**Task description:** Please transcribe the data that follows exactly, from its first line through the line that contains "This screenshot has height=402, width=929.".

Data excerpts
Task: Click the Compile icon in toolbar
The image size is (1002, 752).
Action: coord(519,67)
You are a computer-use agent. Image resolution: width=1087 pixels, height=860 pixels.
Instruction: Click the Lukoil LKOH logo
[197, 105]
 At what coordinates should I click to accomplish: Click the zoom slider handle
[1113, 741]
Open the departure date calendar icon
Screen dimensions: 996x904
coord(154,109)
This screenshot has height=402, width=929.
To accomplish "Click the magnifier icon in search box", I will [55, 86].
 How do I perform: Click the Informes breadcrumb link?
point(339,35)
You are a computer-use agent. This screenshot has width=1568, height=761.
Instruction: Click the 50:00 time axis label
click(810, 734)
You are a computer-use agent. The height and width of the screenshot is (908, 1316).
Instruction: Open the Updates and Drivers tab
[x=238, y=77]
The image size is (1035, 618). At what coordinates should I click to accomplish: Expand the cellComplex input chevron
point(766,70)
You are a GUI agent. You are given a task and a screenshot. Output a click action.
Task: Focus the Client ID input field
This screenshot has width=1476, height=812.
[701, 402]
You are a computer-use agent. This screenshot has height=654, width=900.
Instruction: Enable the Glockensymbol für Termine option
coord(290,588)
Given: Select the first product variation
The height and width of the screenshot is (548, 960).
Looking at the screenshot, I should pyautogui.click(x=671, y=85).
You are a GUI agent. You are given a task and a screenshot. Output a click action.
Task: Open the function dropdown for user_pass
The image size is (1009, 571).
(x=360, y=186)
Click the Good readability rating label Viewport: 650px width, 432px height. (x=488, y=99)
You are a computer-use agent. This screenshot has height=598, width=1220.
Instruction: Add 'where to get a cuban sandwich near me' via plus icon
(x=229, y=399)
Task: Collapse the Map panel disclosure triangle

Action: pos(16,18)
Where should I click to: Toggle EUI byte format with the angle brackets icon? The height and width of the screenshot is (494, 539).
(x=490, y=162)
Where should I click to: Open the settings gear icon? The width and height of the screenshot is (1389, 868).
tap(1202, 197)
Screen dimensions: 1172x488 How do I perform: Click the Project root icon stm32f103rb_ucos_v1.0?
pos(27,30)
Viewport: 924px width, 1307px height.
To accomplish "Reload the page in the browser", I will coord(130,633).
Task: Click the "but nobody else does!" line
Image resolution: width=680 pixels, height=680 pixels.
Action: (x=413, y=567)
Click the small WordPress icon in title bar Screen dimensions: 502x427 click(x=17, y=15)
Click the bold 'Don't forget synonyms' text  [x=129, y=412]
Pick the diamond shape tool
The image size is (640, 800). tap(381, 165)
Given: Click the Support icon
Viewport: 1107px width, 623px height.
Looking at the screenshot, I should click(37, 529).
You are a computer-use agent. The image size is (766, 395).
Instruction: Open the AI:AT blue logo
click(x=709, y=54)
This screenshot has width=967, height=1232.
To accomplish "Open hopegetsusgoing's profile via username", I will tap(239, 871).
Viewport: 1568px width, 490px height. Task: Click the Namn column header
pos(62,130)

**Answer to this problem:**
Task: Click the Compile icon in toolbar
The image size is (1002, 752).
Action: coord(519,67)
You are a computer-use agent. Image resolution: width=1087 pixels, height=860 pixels.
Instruction: Click the Lukoil LKOH logo
[197, 105]
 At what coordinates should I click to accomplish: Click the zoom slider handle
[1113, 741]
Open the departure date calendar icon
Screen dimensions: 996x904
coord(154,109)
This screenshot has height=402, width=929.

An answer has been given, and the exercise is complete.